Art Parties

For the Hammer Museum's Latest Exhibition, Mastercard™ Presents an Evening Viewing

Guests on a tour of the Hammer Museum's "Only the Young" exhibition. 

Last night, CULTURED partnered with Mastercard™ for an exclusive look at the Hammer Museum’s latest show “Only the Young: Experimental Art in South Korea, 1960s-70s.” Guests stopped for bites and drinks (courtesy of Lulu, the museum’s famed restaurant helmed by chef and cookbook author David Tanis) and select cardholders received a priceless™ experience: a guided tour from museum curator Pablo José Ramírez through the notable exhibition. The show, which recently traveled to the U.S. from South Korea, is the first in North America to examine the work of artists who made sense of the rapid cultural and technological shifts following the Korean War (1950-53). 

With more than 80 different works across painting, photography, and installation, “Only the Young” provides a window into how these artists wanted to shift the paradigm of Korean art, taking care to help process the country’s newfound state of affairs. “It was a period of military dictatorship. It is a miracle that we survived as artists through such times,” artist Lee Kun-Yong told CULTURED in the magazine’s latest issue. 

Tour attendees, including CULTURED Editor-in-Chief Sarah Harrelson, were guided toward his photographic work, Logic of the Hand, which confronts museum-goers with the personally revealing nature of gestures. “At the time, relationships were determined by a hierarchy of power … I attempted to interpret [that system] and communicate through the body as a primal medium,” he explained.
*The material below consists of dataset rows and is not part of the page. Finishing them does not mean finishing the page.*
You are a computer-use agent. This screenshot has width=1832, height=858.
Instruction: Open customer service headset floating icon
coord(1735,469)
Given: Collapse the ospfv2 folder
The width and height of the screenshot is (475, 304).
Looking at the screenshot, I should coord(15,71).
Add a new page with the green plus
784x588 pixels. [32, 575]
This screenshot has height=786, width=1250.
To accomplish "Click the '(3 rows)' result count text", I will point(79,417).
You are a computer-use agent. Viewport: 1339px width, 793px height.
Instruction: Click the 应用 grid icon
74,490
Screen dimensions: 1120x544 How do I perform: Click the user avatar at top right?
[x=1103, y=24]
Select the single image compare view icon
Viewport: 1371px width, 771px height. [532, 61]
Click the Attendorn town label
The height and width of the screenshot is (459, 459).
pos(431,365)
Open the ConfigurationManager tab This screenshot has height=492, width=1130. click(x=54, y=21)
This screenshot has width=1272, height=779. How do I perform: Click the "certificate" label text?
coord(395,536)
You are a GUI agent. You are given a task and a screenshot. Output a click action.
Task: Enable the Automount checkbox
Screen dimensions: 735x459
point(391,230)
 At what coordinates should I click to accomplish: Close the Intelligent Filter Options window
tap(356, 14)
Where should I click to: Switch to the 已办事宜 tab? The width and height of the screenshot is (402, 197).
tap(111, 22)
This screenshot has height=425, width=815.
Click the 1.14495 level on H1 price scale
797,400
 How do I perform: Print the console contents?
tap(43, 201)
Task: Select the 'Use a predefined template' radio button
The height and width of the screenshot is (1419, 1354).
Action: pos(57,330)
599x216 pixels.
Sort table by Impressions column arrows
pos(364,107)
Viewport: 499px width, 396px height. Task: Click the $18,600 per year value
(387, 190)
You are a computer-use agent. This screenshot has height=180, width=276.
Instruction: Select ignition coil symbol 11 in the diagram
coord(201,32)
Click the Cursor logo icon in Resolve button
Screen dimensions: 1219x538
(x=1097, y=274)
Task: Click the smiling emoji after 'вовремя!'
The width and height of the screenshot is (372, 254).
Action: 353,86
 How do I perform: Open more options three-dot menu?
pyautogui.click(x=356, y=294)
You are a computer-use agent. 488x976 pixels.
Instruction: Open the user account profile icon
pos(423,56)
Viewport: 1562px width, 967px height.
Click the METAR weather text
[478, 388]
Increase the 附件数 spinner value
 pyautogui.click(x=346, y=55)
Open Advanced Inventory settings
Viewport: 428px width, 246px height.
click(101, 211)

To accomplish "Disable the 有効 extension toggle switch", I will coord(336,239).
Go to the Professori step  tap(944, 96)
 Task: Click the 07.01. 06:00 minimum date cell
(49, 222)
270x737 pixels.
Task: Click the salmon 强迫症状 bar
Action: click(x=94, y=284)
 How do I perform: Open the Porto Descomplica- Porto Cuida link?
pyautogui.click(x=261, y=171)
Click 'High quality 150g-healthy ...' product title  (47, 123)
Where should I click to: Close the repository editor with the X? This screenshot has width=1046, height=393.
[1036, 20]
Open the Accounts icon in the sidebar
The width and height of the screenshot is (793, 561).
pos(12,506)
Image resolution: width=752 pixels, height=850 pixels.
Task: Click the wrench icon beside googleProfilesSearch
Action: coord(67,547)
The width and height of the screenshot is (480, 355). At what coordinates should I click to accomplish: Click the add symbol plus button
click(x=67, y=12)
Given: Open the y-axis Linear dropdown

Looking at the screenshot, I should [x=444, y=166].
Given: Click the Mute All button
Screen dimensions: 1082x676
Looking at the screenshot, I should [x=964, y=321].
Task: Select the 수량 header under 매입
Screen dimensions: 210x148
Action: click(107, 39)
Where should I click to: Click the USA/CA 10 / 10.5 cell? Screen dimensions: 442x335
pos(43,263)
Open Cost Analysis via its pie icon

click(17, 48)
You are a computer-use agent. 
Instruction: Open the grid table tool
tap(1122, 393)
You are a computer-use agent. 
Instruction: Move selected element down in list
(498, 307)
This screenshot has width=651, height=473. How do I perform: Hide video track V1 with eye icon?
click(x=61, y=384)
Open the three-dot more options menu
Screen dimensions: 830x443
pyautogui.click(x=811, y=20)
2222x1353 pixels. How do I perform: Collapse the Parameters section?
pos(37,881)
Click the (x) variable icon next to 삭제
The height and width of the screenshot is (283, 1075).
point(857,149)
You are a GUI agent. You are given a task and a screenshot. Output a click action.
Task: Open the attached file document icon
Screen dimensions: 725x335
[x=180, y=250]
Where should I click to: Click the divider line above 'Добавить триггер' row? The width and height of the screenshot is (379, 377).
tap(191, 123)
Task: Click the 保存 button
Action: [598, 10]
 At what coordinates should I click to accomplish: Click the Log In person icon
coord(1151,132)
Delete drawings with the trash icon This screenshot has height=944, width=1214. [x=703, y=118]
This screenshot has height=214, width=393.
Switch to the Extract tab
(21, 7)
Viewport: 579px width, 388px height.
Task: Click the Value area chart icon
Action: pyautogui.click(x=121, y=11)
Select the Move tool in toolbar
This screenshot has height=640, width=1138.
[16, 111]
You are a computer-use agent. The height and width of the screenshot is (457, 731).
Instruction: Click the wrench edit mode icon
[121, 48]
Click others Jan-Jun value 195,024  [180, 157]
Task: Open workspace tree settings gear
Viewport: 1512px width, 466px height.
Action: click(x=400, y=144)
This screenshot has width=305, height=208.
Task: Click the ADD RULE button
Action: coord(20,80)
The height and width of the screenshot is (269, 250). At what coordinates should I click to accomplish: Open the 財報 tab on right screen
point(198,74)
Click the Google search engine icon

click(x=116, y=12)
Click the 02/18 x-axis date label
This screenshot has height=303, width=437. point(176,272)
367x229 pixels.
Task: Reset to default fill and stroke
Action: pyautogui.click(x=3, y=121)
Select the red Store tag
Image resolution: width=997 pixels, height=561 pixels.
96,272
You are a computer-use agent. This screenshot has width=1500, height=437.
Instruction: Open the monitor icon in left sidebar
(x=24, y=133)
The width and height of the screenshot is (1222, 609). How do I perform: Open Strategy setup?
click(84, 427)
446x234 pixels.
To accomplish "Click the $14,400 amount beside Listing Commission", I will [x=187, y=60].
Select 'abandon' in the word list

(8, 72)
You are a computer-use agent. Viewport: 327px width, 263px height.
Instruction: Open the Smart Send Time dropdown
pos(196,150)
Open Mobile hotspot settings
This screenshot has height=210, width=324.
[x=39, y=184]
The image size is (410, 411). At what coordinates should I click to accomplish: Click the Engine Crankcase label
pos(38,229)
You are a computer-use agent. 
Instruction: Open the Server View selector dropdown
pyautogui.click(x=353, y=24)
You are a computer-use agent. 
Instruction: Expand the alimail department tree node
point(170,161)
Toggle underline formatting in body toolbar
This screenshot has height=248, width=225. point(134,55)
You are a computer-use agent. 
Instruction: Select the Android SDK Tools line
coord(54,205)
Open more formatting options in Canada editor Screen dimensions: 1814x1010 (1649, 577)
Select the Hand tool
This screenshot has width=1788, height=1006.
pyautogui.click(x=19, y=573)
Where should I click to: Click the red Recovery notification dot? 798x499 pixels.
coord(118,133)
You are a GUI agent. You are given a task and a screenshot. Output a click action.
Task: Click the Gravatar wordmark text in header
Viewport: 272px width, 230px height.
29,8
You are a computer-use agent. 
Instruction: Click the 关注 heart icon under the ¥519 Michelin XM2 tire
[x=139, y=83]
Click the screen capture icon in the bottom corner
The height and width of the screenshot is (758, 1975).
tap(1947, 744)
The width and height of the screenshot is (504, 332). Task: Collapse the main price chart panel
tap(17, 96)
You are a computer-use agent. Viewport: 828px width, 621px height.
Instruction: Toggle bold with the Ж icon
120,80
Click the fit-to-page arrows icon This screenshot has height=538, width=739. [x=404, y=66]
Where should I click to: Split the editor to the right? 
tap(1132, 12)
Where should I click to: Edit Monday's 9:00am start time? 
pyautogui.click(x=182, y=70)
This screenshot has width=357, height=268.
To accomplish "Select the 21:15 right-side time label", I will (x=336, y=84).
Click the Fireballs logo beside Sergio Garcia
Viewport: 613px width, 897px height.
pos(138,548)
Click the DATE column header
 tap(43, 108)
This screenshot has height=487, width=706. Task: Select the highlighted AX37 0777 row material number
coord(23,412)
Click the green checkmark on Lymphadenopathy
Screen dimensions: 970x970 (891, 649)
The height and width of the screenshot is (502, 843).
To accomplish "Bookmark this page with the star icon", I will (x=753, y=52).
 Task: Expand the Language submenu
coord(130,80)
Physicality and confrontation run throughout the works in the exhibition. The Meaning of 1/24 Second by Kim Kulim juxtaposes scenes of mundanity and violence in South Korea in an expansive collage: a picture of a man playing a flute rests below another figure contorted and asleep on the ground. Untitled (TV Stone Tower) by Park Hyunki stacks a black-and-white TV the size of a toaster between stones, evocative of the cultural influx South Korea experienced once the war ended. It’s an arresting combination of works on its own; for the Mastercard™ users who attended the evening’s event, the curation and presentation was downright priceless.